───── EXTRACTED MATERIAL

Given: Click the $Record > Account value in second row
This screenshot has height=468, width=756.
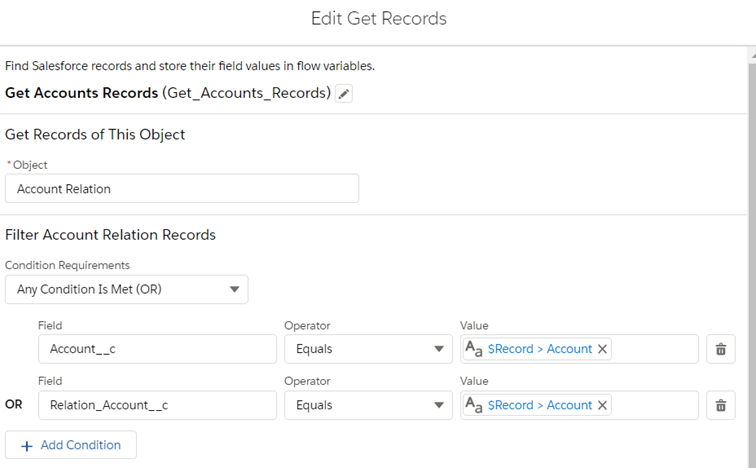Looking at the screenshot, I should click(x=540, y=405).
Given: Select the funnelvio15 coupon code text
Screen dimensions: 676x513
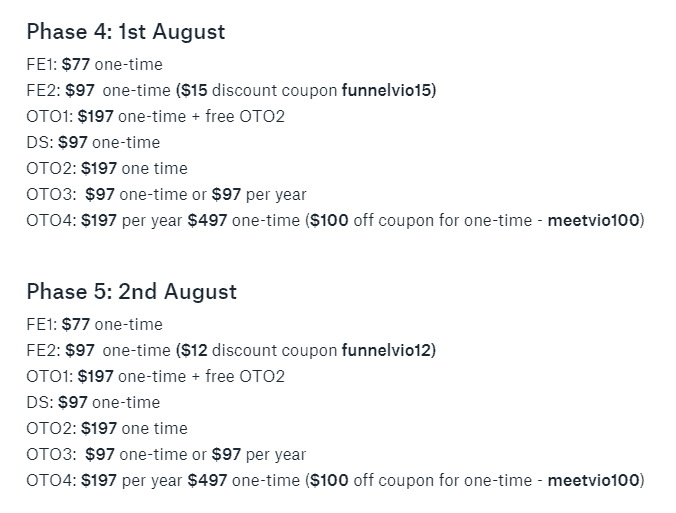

──────────

Rewrite the records, substituting "Instruction" for every "Given" and changing nothing else. Omit the pictures from your answer.

TASK OUTPUT ::
Instruction: Click the $Record > Account value in second row
This screenshot has height=468, width=756.
Looking at the screenshot, I should click(x=540, y=405).
Instruction: Select the funnelvio15 coupon code text
Screen dimensions: 676x513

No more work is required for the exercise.